On Wednesday night hopefully everybody will get the chance to witness a total lunar eclipse that will turn the full moon a deep red colour, also called blood moon, for an hour.
On Oct. 8, curious sky watchers should attempt to see the total eclipse of the moon and the rising sun simultaneously. The little-used name for this effect is called a “selenelion,” a phenomenon that celestial geometry says cannot happen.
That’s because during a lunar eclipse, the sun and moon are exactly 180 degrees apart in the sky. This position is called a “syzygy.” And thanks to Earth’s atmosphere, the images of both the sun and moon are apparently lifted above the horizon by atmospheric refraction. This allows people on Earth to see the sun for several extra minutes before it actually has risen and the moon for several extra minutes after it has actually set.
Therefore for many localities, watchers will have a chance to observe this unusual sight firsthand. They could actually have a short window of roughly 2 to 9 minutes, with the possibility of simultaneously seeing the sun rising in the east while the eclipsed full moon is setting in the west.
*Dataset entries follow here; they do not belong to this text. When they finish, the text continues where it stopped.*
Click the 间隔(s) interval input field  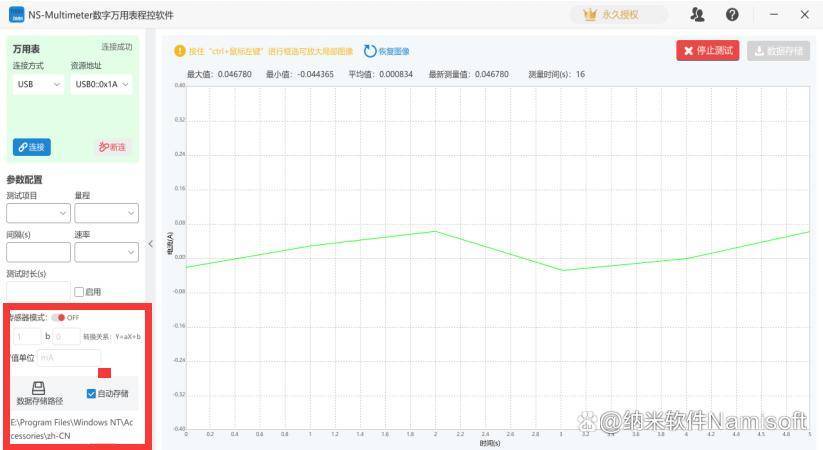click(x=38, y=252)
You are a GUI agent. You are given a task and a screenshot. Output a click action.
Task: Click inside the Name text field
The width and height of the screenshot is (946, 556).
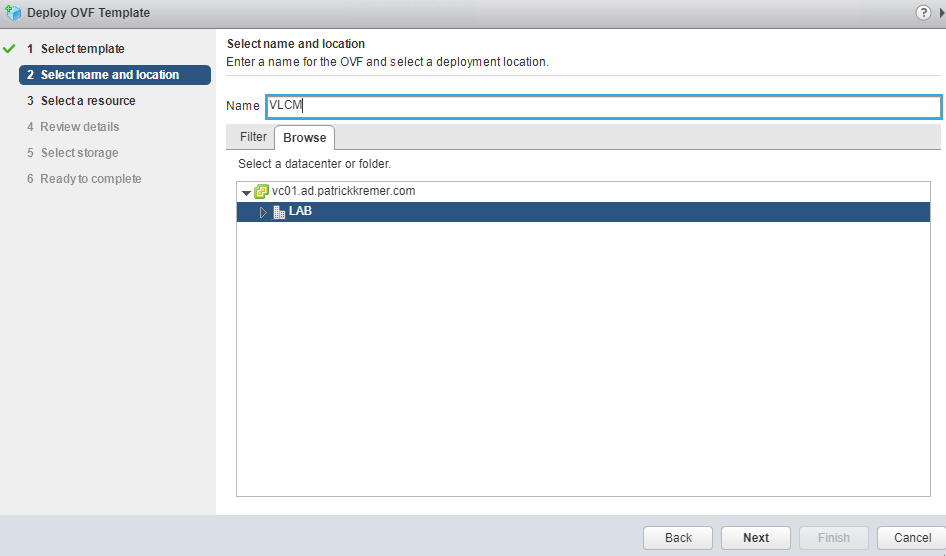coord(603,106)
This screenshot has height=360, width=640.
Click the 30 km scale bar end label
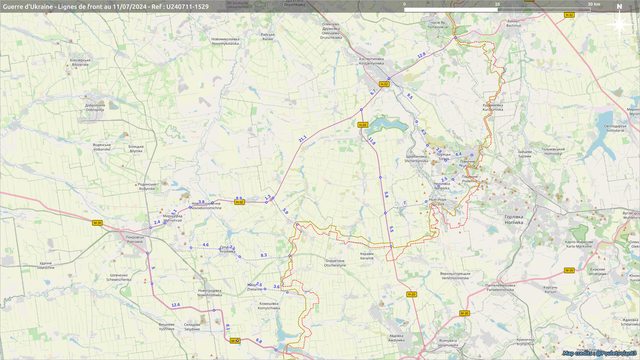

Wednesday’s lunar eclipse follows the same phenomena that occurred April 15 and marks the second of a series of four lunar eclipses that occur in a row — known in astronomical terms as a “tetrad.”
NASA said that the full eclipse will begin at 6:25 a.m. ET, lasting till 7:24 a.m. ET. The 6 a.m. start will be visible on the East Coast of the United States as Blood Moon returns, but moon enthusiasts on the West Coast will get a better view of the moon’s rusty glow. The eclipse will reportedly take place between 3:25 a.m. PDT and 4:24 a.m. PDT on Wednesday. Australians and people located in countries along the Pacific Ocean will also have the chance to see the eclipse.
Also termed a tetrad, the Blood Moon’s return is the second in a sequence of four, occurring in roughly six-month intervals. The next one will appear on April 4, 2015, and the last one on September 28, 2015. The first total eclipse tetrad this year occurred in April.